The gut microbiota is a whole new world that the scientific community is currently studying, discovering fascinating relationships between microorganisms and our bodies and its functions. Obesity and weight loss are not an exception.
These issues are two socially and individually "hot topics". You can find articles, books, TV programs, posts, etc. talking about them almost everywhere. But very few talk about weight loss signals (such as an enjoyable, healthy breakfast) or weight gain ones (sugars and sweeteners) that can affect our metabolism.
Attention is always placed on what enters the organism or on what it utilizes, and rarely on how the body regulates its consumption.
We have treated obese or overweight people for years through specific therapeutic pathways that study precisely these aspects, starting from the fattening effects of food-related inflammation.
Unfortunately today, in severe obesity cases we also reach the closing of the stomach, and for many patients, bariatric surgery (the intervention that reduces the capacity of the stomach) represents the last chance to recover their physical form.
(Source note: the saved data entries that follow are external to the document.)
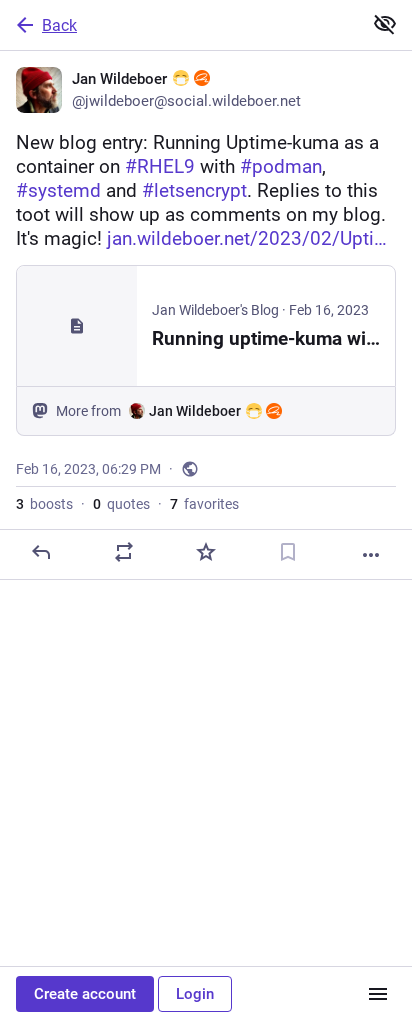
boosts (44, 504)
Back (59, 25)
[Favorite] (206, 552)
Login (195, 994)
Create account (85, 994)
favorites (204, 504)
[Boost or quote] (124, 552)
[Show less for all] (385, 24)
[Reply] (41, 552)
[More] (371, 555)
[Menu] (378, 994)
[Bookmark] (288, 552)
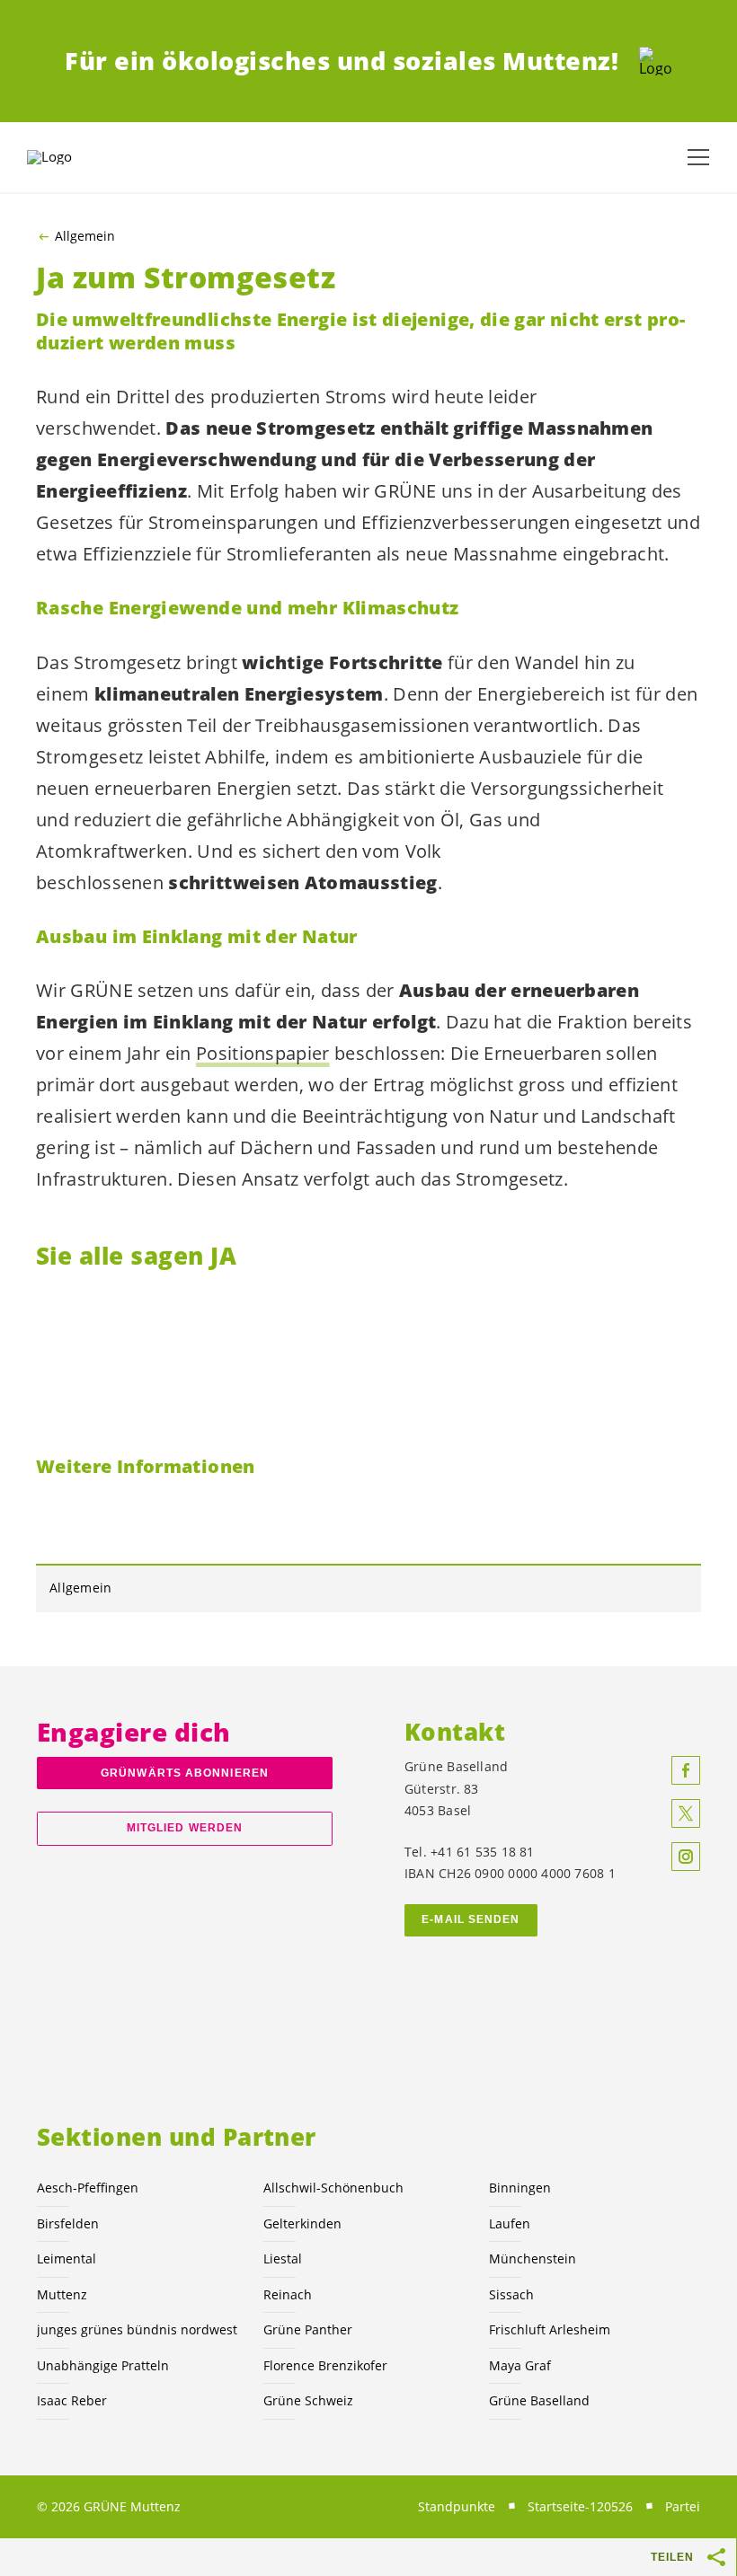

The results of an article published in Nature showed that the metabolic signals of weight loss induced by bariatric surgery are almost immediate. However, they do not depend on the reduction of calories but by the modification of the intestinal bacterial population. Yes, because of those guys in our gut! The change in our gut microbiota is a consequence of a different production of bile salts in the intestine and by the modulation of a particular nuclear factor (FXR) that stimulates the metabolism.
This data agrees with other research findings on the role played by different probiotics and the signals sent to the organism. This proof describes the active participation by the quality of the chosen food, by the distribution of the food throughout the day, by the integrity of the intestinal barrier, and in particular by the digestive action of the pancreas along with the use of specific probiotics to improve the metabolic function.
The nice thing about these reports is that they clearly point out the fact that now we have so many different possibilities to treat a specific condition. And that these options are not limited only to the measurement of the amount of food we eat, but finally begin to consider it more broadly, using metabolic signals as useful tools in an integrated vision, where probiotics and the Food Inflammation Test are excellent tools.